[start of Material to process]
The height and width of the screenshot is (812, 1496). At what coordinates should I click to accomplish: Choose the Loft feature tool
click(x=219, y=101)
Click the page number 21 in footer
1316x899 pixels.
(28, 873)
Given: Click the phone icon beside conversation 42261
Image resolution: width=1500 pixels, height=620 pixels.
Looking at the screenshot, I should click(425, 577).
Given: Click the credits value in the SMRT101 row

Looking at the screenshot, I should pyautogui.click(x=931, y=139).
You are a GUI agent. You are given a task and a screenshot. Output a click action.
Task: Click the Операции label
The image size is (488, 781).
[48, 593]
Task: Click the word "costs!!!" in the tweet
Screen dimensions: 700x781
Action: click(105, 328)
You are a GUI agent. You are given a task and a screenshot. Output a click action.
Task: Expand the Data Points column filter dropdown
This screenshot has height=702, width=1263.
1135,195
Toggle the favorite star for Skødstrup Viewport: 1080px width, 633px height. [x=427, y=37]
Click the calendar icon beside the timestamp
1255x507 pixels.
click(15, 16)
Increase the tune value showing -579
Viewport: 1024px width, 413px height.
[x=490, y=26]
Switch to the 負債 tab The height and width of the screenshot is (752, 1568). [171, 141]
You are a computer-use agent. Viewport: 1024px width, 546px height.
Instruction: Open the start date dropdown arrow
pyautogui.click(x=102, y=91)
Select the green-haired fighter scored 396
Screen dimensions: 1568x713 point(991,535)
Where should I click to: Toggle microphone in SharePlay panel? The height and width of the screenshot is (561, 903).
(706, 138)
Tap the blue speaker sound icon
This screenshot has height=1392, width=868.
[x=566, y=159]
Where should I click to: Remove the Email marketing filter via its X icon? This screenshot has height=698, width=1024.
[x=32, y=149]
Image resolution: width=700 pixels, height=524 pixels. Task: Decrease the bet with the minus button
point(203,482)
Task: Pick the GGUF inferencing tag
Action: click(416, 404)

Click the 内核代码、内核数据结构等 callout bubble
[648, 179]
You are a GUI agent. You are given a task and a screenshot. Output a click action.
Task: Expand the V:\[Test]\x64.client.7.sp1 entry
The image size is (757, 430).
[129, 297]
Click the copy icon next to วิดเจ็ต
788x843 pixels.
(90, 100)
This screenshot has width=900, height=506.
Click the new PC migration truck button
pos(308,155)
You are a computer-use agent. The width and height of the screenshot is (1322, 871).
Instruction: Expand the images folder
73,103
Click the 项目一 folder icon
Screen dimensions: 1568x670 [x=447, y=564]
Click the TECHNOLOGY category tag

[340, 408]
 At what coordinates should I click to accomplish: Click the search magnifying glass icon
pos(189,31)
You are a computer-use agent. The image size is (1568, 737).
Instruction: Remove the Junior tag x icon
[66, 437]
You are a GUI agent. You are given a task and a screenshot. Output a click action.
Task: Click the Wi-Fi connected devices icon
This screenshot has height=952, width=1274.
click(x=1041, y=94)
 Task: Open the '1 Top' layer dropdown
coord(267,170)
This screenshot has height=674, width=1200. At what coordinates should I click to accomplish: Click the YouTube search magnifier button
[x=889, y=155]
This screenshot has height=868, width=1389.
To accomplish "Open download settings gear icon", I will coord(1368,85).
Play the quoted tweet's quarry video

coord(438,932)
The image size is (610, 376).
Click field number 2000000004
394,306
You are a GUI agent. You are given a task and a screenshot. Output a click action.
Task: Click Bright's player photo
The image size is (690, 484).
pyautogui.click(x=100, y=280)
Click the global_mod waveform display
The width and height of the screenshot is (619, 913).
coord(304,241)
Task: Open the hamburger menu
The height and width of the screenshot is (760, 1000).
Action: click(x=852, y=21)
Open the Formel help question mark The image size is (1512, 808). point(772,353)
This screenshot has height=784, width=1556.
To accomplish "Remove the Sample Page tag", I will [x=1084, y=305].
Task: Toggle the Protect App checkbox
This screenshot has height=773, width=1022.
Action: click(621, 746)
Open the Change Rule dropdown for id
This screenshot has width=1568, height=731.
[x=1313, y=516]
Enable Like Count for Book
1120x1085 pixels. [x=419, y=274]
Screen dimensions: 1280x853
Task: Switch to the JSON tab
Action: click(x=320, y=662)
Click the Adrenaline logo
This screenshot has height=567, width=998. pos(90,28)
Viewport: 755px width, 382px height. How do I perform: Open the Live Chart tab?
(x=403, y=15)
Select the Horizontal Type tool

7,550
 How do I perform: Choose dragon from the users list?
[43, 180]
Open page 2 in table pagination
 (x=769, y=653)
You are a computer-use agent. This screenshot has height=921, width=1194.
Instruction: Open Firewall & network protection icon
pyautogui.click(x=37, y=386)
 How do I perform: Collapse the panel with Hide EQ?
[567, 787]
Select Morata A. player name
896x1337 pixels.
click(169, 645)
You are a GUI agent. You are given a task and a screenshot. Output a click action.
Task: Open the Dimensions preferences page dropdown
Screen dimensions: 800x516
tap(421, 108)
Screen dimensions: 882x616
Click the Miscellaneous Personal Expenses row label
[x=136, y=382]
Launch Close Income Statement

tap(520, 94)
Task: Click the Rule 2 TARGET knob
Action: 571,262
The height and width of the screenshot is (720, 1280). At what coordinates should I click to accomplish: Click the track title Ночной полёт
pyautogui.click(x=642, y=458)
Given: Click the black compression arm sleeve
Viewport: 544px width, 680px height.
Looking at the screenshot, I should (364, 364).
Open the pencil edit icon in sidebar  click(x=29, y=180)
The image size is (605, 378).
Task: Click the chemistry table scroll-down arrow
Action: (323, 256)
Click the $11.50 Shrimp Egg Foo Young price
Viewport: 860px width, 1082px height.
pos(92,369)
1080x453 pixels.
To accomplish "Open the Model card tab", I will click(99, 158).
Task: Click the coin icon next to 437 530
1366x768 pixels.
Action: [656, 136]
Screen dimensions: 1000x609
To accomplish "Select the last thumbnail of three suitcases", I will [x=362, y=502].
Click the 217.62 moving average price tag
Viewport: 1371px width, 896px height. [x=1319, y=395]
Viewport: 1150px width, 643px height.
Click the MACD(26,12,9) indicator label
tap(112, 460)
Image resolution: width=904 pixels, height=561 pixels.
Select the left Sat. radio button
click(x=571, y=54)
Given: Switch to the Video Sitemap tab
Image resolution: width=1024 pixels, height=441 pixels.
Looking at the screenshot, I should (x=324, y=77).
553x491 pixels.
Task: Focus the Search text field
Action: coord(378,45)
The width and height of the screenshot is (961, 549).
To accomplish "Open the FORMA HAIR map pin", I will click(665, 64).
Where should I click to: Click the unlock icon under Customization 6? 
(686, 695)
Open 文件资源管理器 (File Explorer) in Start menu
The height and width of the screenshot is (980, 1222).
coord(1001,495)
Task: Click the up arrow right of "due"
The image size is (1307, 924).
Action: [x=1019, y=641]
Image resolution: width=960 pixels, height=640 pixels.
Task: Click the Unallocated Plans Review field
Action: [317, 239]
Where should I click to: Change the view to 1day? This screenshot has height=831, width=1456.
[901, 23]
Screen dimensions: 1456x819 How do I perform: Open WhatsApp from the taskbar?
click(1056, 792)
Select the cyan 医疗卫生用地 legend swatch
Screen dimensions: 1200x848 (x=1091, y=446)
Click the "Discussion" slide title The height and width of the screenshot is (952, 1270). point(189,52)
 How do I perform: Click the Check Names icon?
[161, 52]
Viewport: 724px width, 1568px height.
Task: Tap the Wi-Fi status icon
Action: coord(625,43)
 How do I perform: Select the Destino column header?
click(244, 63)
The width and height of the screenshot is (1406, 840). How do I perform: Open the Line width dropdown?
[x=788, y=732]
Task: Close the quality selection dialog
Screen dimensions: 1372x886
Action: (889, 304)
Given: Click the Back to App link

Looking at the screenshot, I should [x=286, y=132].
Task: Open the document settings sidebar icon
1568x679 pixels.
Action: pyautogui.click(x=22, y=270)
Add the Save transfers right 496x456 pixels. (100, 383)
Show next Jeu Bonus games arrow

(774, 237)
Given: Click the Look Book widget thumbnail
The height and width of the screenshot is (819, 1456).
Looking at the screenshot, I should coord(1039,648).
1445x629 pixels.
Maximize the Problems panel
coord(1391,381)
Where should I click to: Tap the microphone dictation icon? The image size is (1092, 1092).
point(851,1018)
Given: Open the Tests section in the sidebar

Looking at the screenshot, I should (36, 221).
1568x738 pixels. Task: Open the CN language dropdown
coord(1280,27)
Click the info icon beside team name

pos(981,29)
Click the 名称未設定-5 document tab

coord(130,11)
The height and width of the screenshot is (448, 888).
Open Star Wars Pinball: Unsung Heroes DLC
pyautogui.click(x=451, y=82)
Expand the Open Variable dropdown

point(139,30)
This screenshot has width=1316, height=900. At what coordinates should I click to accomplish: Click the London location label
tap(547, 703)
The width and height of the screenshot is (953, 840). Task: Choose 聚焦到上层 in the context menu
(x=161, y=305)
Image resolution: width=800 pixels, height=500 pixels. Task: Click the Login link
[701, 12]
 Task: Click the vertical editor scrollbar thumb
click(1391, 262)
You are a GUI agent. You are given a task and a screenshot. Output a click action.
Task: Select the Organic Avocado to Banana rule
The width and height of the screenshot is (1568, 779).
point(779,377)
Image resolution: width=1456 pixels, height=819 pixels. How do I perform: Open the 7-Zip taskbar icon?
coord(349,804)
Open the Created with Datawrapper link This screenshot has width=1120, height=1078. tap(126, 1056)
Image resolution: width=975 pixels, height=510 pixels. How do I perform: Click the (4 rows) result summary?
[end of Material to process]
§ **Exercise**
Can you transcribe the material above, character for character, starting at the line that contains "Open page 2 in table pagination" and stopping after the line that contains "tap(421, 108)"?

§ **Correct response**
Open page 2 in table pagination
 (x=769, y=653)
You are a computer-use agent. This screenshot has height=921, width=1194.
Instruction: Open Firewall & network protection icon
pyautogui.click(x=37, y=386)
 How do I perform: Collapse the panel with Hide EQ?
[567, 787]
Select Morata A. player name
896x1337 pixels.
click(169, 645)
You are a GUI agent. You are given a task and a screenshot. Output a click action.
Task: Open the Dimensions preferences page dropdown
Screen dimensions: 800x516
tap(421, 108)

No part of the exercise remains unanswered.